Court Opinion

ID: 3554293
Source: CourtListenerOpinion
Date Created: 2016-07-05 23:05:52.400518+00
Date Added: 2024-06-11T13:42:17.399714
License: Public Domain

The power to attach on mesne process does not exist at common law. It is given by statute, and authorizes the *Page 202 
seizure of all property, real and personal, which may be taken on execution. Gen. St., c. 205, s. 1.
The statute specifies what property may be so taken, but grass, ripe and fit for harvest, is not included with it. It was not, then, attachable, unless it could be taken on execution at common law. Gen. St., cc. 217, 218, 219, 220.
At common law, all the goods and chattels of the debtor, including emblements and all present profits of the land, could be taken. Com. Dig., Execution, c. 3.
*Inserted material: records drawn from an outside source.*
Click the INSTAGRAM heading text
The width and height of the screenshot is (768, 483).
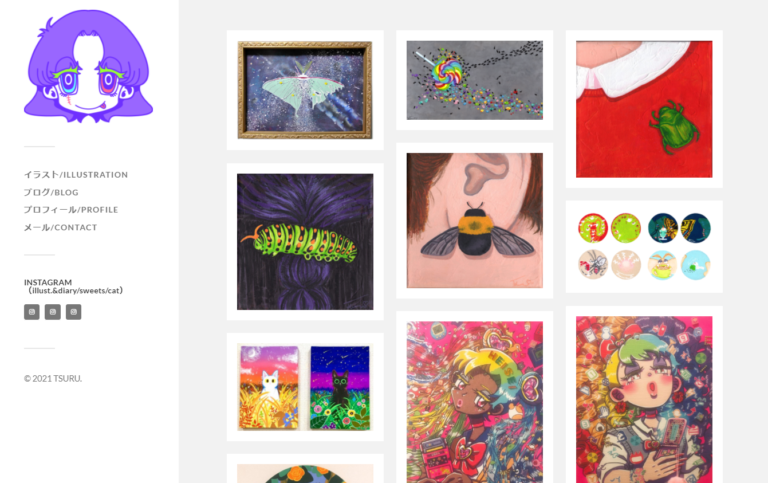(48, 282)
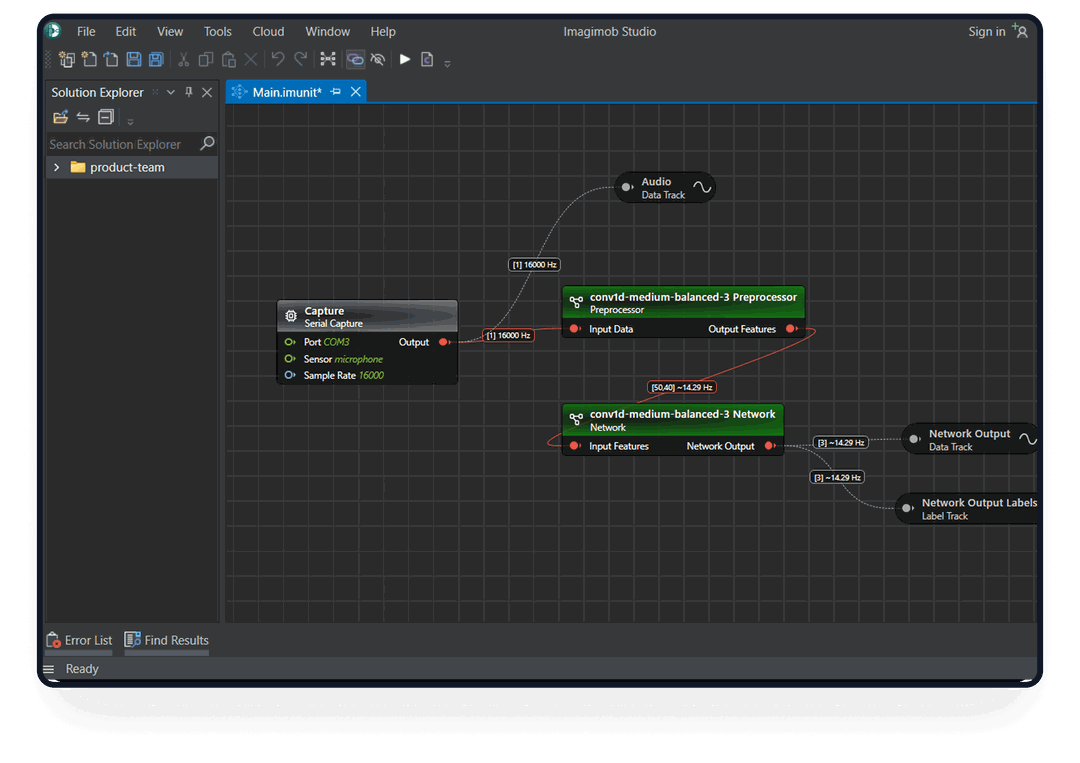The image size is (1080, 763).
Task: Open the main toolbar overflow dropdown
Action: point(447,63)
Emblements were regarded as personal property, but that term does not include fruits which grow on trees which are not planted yearly, grass, and the like. It only includes those crops which grow yearly, and are raised annually by expense and labor, or great manurance or industry. The fruits and products of the earth, other than emblements, while they are hanging by the roots, are a part of the realty. As soon as they are gathered they are personal estate. Bouv. Inst. 471, 1518; 4 Kent. Com. 73.
Things which proceed annually of themselves, without the labor of man, are not emblements, as grass, though improved by the labor of man. Com. Dig., Biens G, 1.
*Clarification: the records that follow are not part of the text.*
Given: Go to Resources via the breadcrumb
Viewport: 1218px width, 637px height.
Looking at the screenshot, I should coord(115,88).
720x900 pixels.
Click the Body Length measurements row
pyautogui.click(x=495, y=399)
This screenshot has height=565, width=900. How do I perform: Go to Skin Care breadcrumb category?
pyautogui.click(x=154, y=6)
Grass and standing trees are part and parcel of the land in which they are rooted, and as such are real property. They pass to the heir as part of the inheritance, and not to the executor or administrator, and they cannot be sold on an execution against chattels only. 3 Kent. Com. 401; 4 Kent. Com. 73; Green v. Armstrong, 1 Den. 550, 554, 556; Cudworth v. Scott,41 N.H. 456, 462, 463; Penhallow v. Dwight, 7 Mass. 34; Miller v. Baker, 1 Met. 27. The grass in question was part of the realty. It was not liable to be attached as personal property, and the defendants' justification fails.
The defendants rely on Norris v. Watson, 22 N.H. 364, in support of their position that the grass, when attached, was attachable, because it was ripe and fit for harvest. That case decides that a growing crop of grass is not attachable in mesne process. The defendant entered the plaintiff's close July 8, and made an attachment of the grass growing there, and left with the town-clerk copies of the writ and his return, and on the 26th of the same month he cut the grass and carried it away. The court did not decide whether the grass would have been attachable if it had been ripe and fit for harvest when attached. The opinion went upon the ground that it was not attachable, because the possession, and the exclusive possession, of the land was necessary to assert the right which the officer claimed; that he could not keep the growing crop fenced and protected until it should ripen, without exclusive possession; and that this would deprive the debtor of any beneficial use of his land, the officer becoming, in effect, tenant of the land under color of authority to attach personal property while the law did not permit him, by attachment of the land in *Page 203 
mesne process, to intermeddle with the possession. This view of the case was applicable to all growing crops, and as it was on this ground held that the officer could not justify under his process, it was not necessary to decide whether the grass would have been attachable if it had been ripe and fit for harvest. It being decided that the plaintiff could recover, because the grass was a growing crop and therefore not attachable, it was unnecessary to decide whether he could recover on other grounds.
We have not found it necessary to consider whether, if the grass could have been attached, the attachment could be preserved by leaving a copy of the writ and return with the town-clerk, as in the case of the attachment of the articles enumerated in Gen. St., c. 205, s. 16, and on this point we express no opinion.
When the defendants cut and removed the grass it was not the property of S., because the plaintiff was in possession under her mortgage, and with that possession there was transferred to her the standing grass as part of the realty, and she was entitled to hold it, as against S. and his creditors, until her mortgage debt was paid.
Case discharged.
ALLEN, J., did not sit: the others concurred.